Glaubt er eigentlich selbst, was er erzählt? Die zahnlose Presse in Bremen glaubt es jedenfalls. Vor allem Radio Bremen.
Ein toller Abgesang
Sehr richtig.
Der Bericht war typisch Radio Bremen. Ich habe ihn gesehen, nein, ertragen ist das bessere Wort. Ob der Bericht mit Satire zu tun hatte?
Den Reporter sollte man nochmal zur Journalistenschule schicken. Anweisung von oben: Bloß nicht die Beziehungen zu Werder beschädigen und den Kaiser huldigen. Buten un Binnen ist als journalistisches Magazin "zu vernachlässigen", um es mal mit den Worten von KDF zu formulieren.
Wer über Fischer berichtet, der muss neben dem sicher großen ehrenamtlichen Einsatz (das bestreitet keiner) eben auch die Dunnhäutigkeit darstellen und die Kritikresistenz, die er hat. Er kann nicht mit Widerworten umgehen. Es scheint die Wahrnehmung zu haben, daß Werder sein Eigentum ist, auch weil das Umfeld ihm nicht wirklich widerspricht. Da sind kritische Worte von Born, Wontorra und Borowka sehr wohltuend.
Deswegen ist meines Wissens nach ein Frank Rost damals weggekelt worden und findet heute bei Werder nicht mehr statt. Der große Frank Rost u.a. aus dem Pokalfinale 1999. Für mich ist Frank Rost eine Werder-Legende, die Werder auch heute sehr gut tun würde. Bei Werder ist er vergessen worden und zwar mit Absicht. Er konnte ja mal den Mund aufmachen. Fäustel für immer Nr. 1!!!!

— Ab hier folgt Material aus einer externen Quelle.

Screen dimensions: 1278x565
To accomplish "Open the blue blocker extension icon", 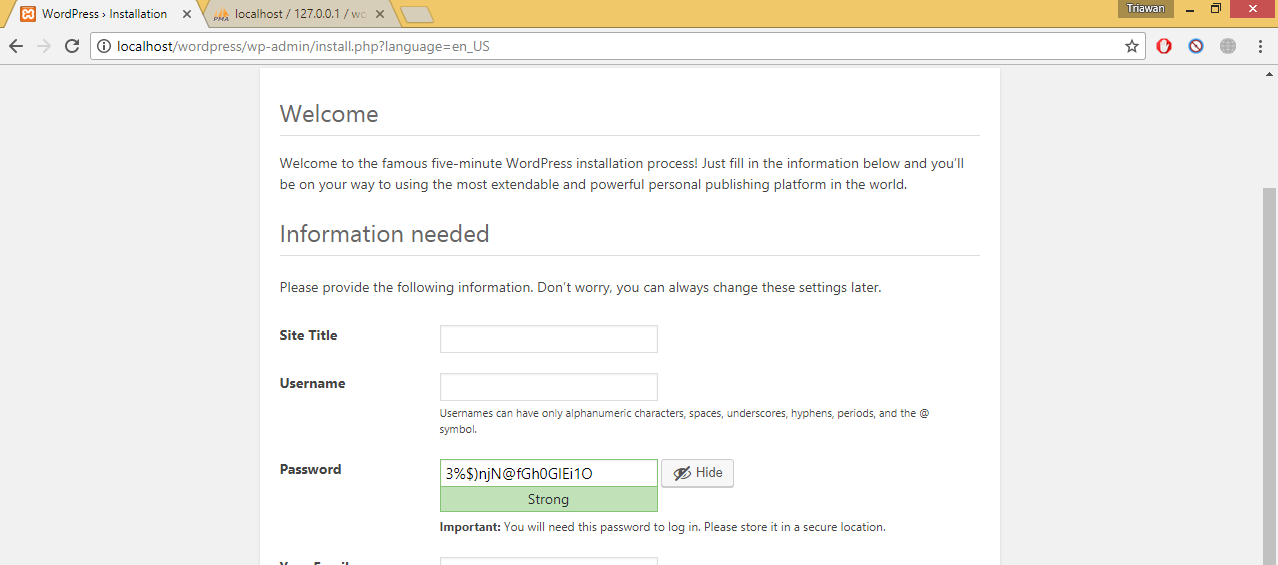I will pos(1196,46).
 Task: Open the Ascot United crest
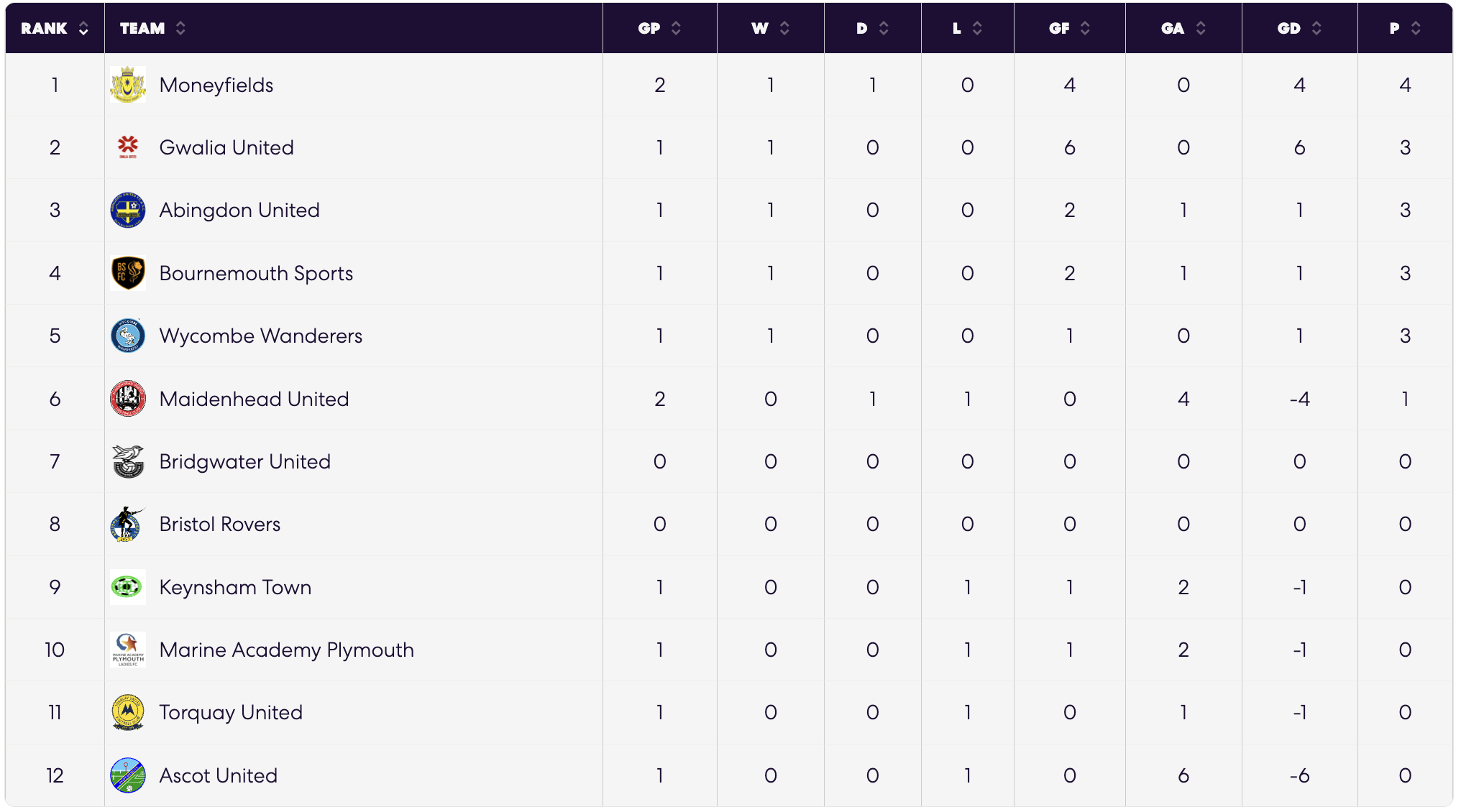(128, 775)
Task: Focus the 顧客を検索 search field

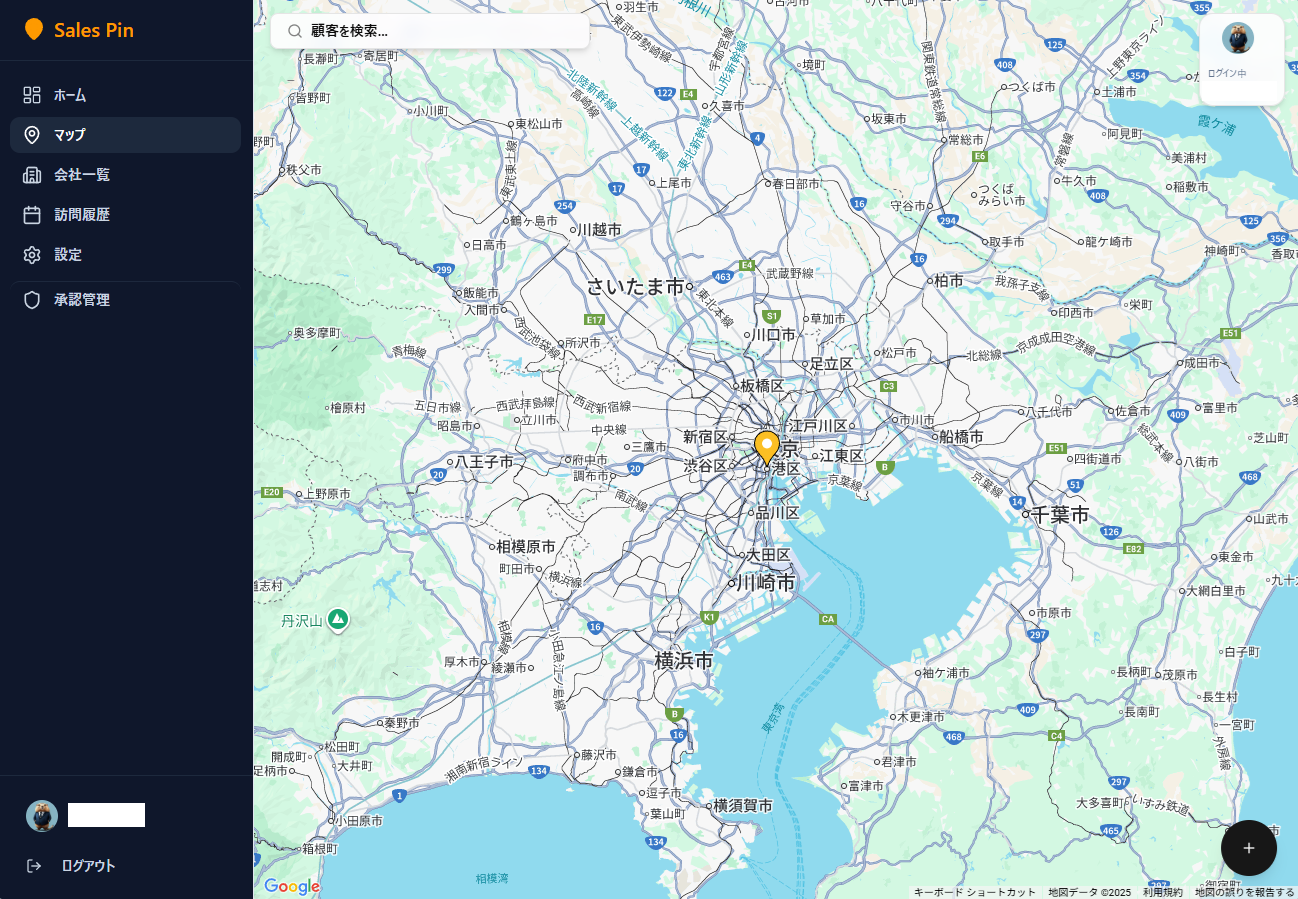Action: pyautogui.click(x=440, y=31)
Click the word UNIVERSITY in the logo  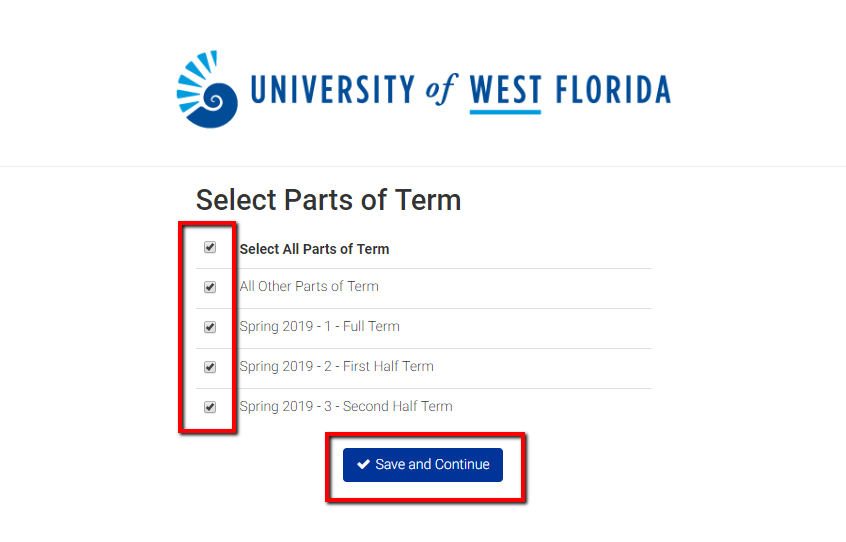coord(331,90)
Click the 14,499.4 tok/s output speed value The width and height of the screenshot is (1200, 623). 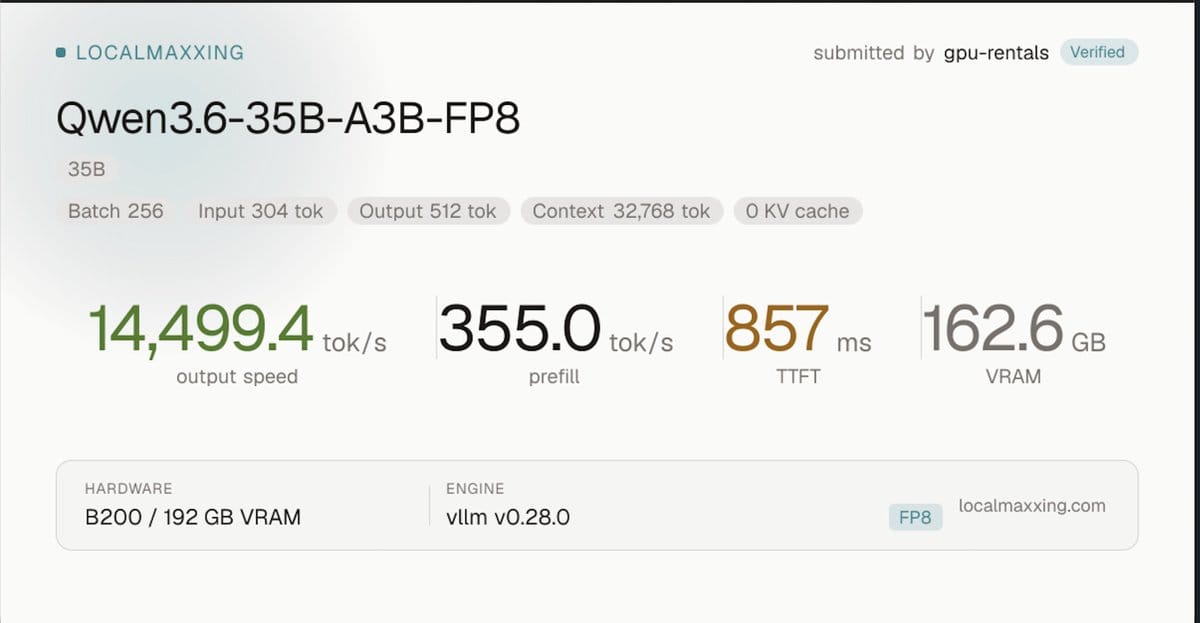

Wenn Fischer ein Kommentar nicht passt, dann muss er ihn zumindest schlagfertig kontern. Aber auch das schafft er nicht.
Ich erinnere an seine großen Ankündigungen Werder durch eine gute Nachwuchsarbeit unabhängiger vom Transfermarkt zu machen, was komplett gescheitert ist. Übrigens ist für mich auch der groß angekündigte Stadionumbau gescheitert.
Ich hatte beim Bericht den Gedanken, daß es rückblickend für Werder gut gewesen wäre, wenn Fischer damals trotz des erfreulichen Nichtabstiegs zurückgetreten wäre. Ehrenamt ist das eine, aber er ist gewiss kein fähiger und guter Geschäftsführer. Eine Schulverwaltung ist eben kein Unternehmen.
Es ist sowieso demokratietechnisch falsch, wenn er Präsident des e.V. und zugleich Geschäftsführer (und Patriarch) in Personalunion ist. Er kontrolliert sich quasi selber. Der Präsident muss in den Aufsichtsrat und dann braucht Werder einen neuen Geschäftsführer.
Fischers Qualifikation lässt sich an der Personalie Andre Hahn belegen. Hahn spielte 2010 in Oberneuland und hätte für wenig Geld geholt werden können - vielleicht statt Arnautovic (der über 6 Mio und viele Nerven gekostet hat). Hahn machte woanders den Durchbruch und nun sagte er Werder (mit Genuss?) ab.